最近、本屋でニーチェについての雑誌を立ち読みしていた時に似たような言葉が出てきた。ニーチェについては、超人思想や、それがナチスに利用されたことくらいは知っていた。でもそれ以上は知らなかった。その時初めて、僕が漠然と持っている思想を突き詰めて考えた人なんだ、ってことを知り、一気に引き込まれた。家に帰ってAmazonで検索し、評価の高いものを片っ端から予約していった。ニーチェの思想は複雑らしいからな。色々と読んで、ニーチェの思想を自分のものとしたい。
最初に読んだのが今回の本。ニーチェの思想を項目ごとに分かりやすく説明してくれている。おかげで、その全体像を掴むことはできたかな。道徳を否定するその論法はかなり面白い。「神は死んだ」っていう有名な言葉の意味を知れて嬉しい。
道徳が弱者の論理だってのは分かる。ただ、そこまで否定しなくてはいけないものか?強者よりも弱者の方が圧倒的に数が多い。道徳という歯止めがないと、最終的には一人の王と、それ以外の奴隷を生むことにならないか?オスマン帝国のように。それに、強者もいつまでもその地位にいられるとも限らない。全体幸福を考えれば、道徳は必要じゃないかと思うんだけどなあ。
あと、ニーチェは「価値相対主義」「真理の相対主義」を認めていないらしい。
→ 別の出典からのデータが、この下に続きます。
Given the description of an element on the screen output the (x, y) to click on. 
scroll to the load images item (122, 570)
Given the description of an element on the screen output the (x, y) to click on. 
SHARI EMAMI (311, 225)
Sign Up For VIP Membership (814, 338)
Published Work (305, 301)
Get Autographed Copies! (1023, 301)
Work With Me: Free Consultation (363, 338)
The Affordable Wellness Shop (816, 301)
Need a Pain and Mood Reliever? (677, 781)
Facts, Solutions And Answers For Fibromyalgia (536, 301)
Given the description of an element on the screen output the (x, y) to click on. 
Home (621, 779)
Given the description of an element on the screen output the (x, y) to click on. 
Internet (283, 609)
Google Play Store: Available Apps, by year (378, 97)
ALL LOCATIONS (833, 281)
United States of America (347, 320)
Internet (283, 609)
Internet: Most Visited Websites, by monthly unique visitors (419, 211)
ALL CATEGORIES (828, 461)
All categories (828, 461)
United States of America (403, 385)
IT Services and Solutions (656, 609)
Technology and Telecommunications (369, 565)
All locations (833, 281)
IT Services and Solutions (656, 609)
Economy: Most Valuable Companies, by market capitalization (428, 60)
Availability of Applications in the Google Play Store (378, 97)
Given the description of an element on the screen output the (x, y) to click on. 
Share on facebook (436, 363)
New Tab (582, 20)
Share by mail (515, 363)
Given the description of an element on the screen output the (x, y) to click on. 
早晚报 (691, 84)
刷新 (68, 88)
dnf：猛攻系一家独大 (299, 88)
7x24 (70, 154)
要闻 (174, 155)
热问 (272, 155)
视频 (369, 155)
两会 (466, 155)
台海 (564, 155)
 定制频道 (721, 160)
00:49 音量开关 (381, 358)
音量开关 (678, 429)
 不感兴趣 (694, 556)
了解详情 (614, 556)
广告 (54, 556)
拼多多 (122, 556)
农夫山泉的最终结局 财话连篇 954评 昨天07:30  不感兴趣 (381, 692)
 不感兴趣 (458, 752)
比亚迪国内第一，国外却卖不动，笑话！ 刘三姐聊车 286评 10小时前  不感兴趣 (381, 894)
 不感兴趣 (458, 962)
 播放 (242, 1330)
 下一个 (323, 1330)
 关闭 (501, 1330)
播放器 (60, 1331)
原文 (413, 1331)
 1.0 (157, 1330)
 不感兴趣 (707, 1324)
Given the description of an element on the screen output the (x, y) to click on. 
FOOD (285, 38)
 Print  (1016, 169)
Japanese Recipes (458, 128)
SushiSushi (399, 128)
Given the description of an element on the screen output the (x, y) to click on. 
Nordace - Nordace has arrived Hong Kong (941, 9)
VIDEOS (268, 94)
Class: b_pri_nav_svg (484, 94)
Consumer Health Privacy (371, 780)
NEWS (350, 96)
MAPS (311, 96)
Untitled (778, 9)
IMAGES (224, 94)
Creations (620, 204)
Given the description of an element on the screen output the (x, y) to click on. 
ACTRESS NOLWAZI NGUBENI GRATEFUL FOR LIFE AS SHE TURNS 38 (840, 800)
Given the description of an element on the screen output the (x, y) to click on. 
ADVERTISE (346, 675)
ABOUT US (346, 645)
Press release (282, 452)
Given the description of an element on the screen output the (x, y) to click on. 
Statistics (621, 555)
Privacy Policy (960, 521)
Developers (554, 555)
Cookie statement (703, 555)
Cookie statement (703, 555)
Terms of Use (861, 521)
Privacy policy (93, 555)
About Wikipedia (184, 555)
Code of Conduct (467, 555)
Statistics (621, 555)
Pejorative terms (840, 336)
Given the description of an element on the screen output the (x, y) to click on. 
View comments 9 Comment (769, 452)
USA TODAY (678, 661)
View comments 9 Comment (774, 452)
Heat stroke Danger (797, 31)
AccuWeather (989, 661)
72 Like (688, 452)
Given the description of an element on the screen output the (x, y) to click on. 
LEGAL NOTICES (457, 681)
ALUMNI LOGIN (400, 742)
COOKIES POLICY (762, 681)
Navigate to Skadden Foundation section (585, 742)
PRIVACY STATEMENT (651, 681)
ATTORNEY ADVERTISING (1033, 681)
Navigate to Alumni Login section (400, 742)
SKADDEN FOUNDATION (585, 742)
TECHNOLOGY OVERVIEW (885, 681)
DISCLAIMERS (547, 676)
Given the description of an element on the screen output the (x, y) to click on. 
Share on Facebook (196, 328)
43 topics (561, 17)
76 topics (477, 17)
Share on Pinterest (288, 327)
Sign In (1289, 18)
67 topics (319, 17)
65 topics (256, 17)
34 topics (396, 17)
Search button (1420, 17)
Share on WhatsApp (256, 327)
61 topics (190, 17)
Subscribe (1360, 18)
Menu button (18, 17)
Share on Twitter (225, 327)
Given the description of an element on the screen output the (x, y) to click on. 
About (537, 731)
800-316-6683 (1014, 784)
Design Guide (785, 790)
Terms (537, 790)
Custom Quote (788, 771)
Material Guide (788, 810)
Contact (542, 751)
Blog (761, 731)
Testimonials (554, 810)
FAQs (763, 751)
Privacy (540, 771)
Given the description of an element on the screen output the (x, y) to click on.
ならば「絶対」があるってこと?それは、ニーチェが否定していた「真理」を提示することにはならない?
まだまだ、僕はニーチェの思想を理解し切れていないみたいだな。まあ、さすがに今回の読書で一気に理解できるとは思ってなかったし。今後の読書でどんどん上塗りして理解を深めていこう。